Place some WAV files in /home/pi/Music/ on your Raspberry Pi, up to 14. Any other files, including MP3s, will be ignored. Run picartwall.py and it will assign a button to the first 14 WAV files it finds in alphanumeric order. The layout is optimised for a 800 x 480 pixel display like the Pimoroni HyperPixel. If you want to use a bigger display you could rejig the code. It only supports WAV files because I wanted it to work on a Raspberry Pi out of the box with no internet access required and no need to install any new Python libraries or other audio players. It uses the aplay command as this seems to work much faster than omxplayer which does support MP3 files but has an unacceptable lag between pressing the button and sound coming out.

Press a button.

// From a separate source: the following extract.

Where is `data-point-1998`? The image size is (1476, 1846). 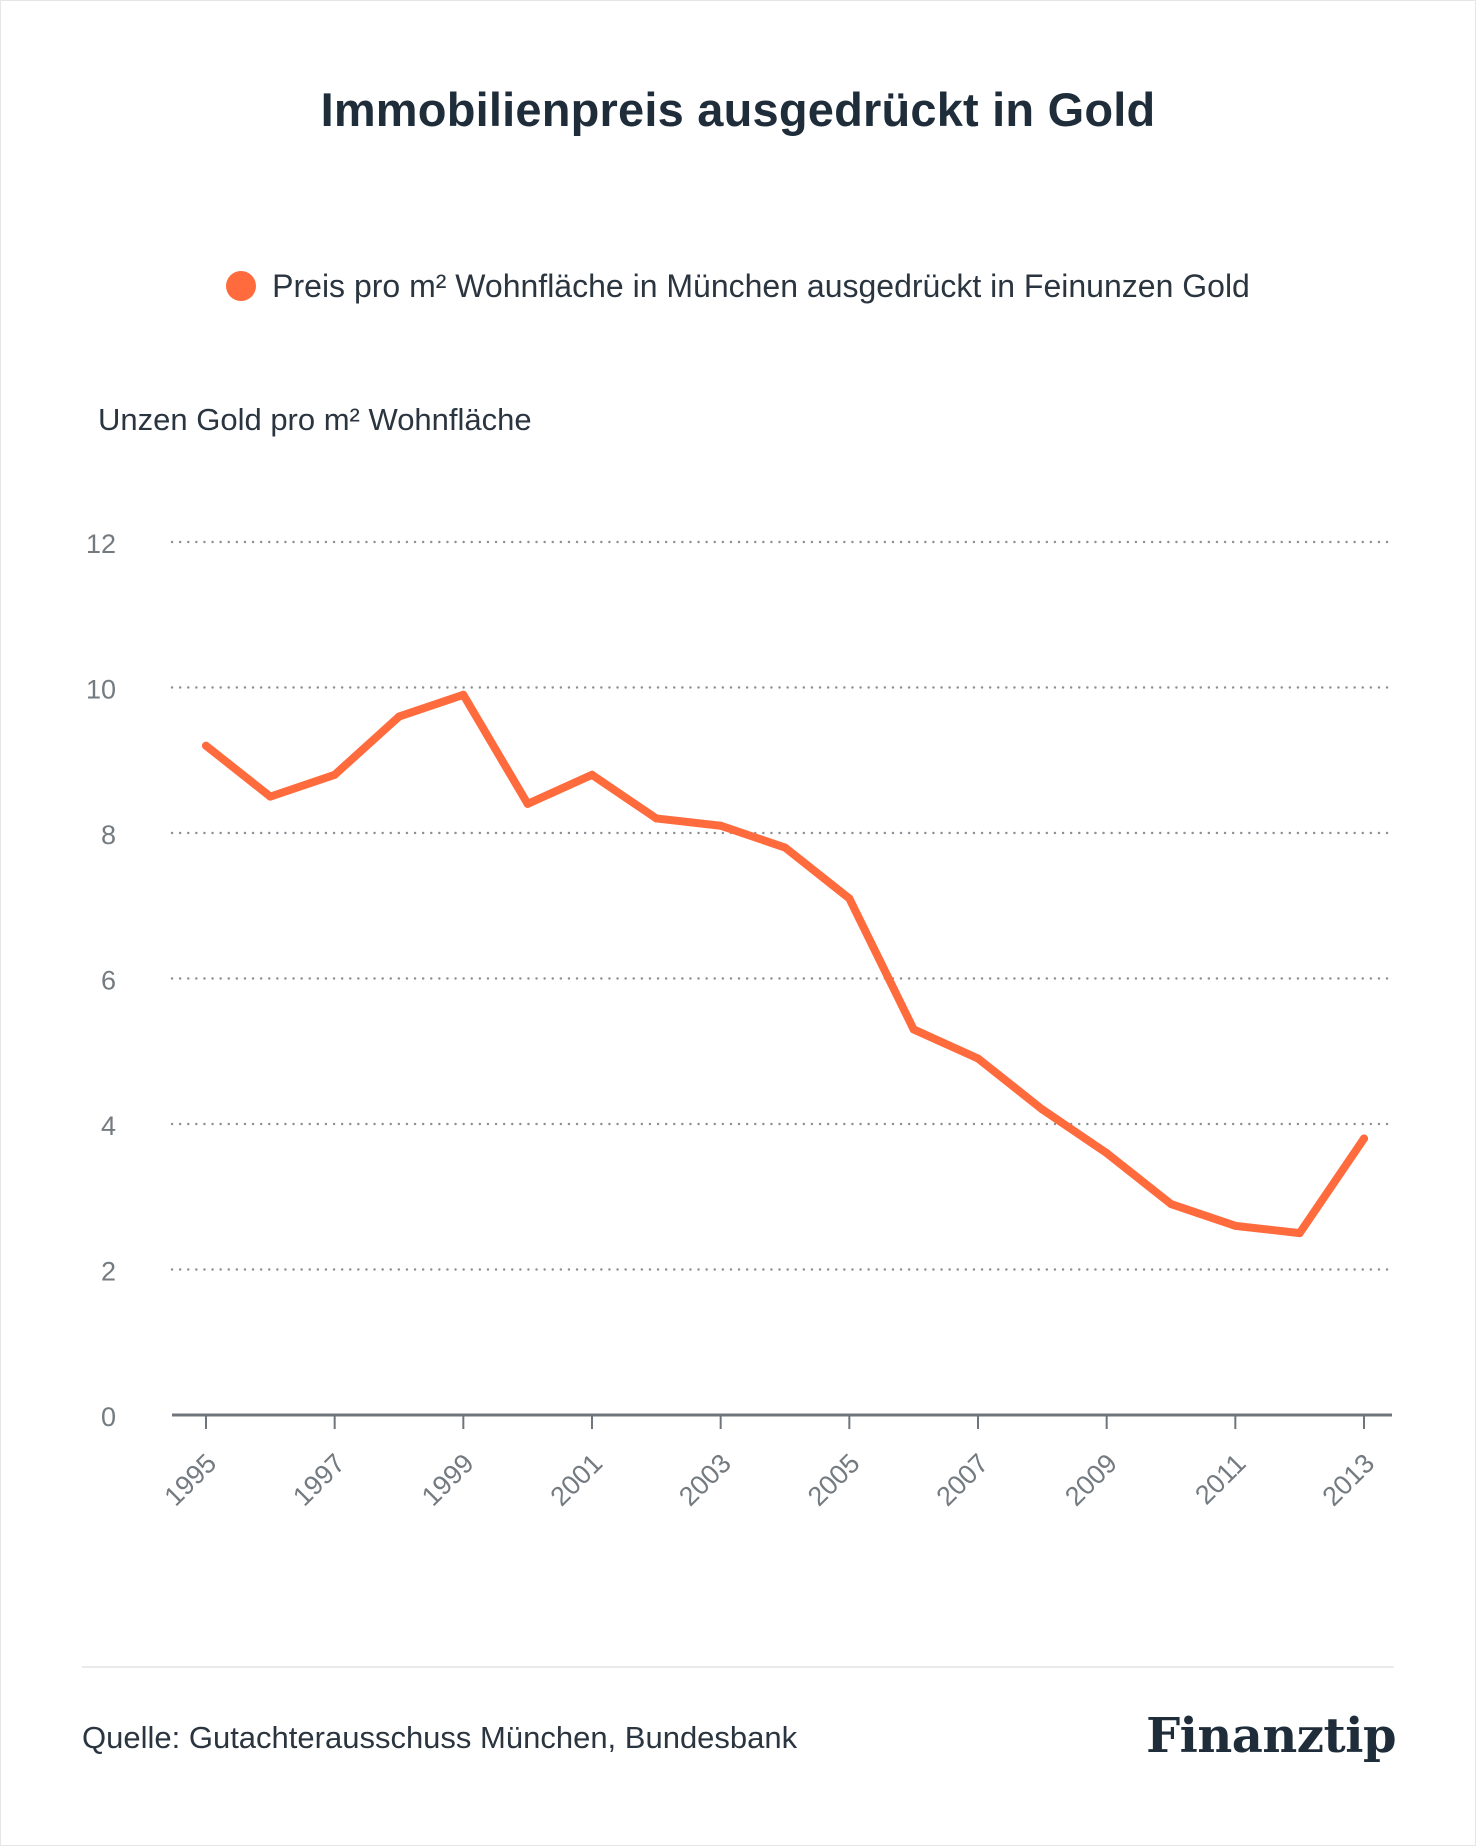 data-point-1998 is located at coordinates (399, 716).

Noise comes out. It uses the default audio output which you can select in the normal way. You could use a USB DAC for better sound quality. There are buttons:

  • One shows the Raspberry Pi’s IP address, which could be useful if you’re trying to manage it remotely by SSH or VNC.
  • Another button shuts the whole system down pretty immediately – you’d probably want to disable this in a broadcast environment!
  • The next button just closes the app so you can get to the normal PIXEL desktop.
  • There is a spare button that I haven’t found a use for yet. Perhaps I should add some volume control buttons. I did think about GTS (pips) or 1kHz tone but these would require additional audio files.

Cartwall For Mac

  • The clock is a cut-and-shunt job from another project and it stops when audio plays. It should be integrated / threaded somehow.
  • Better indication of when audio is playing e.g. button goes red. This has defeated me thus far.
  • Some indication of duration / play progress / out-time. All a bit hard.
  • Meaningful wordy button labels… from file name? User-configurable?

Cartwall For Macbook Air

Jingles, stings, sig tunes – and even news clips – used to be played on the radio from pleasingly big chunky plastic cartridges (like the 8-track car stereo cartridges of the 1970s) containing loops of magnetic tape. I still occasionally have nightmares about trying to spool long carts back to the beginning having fired one off by accident.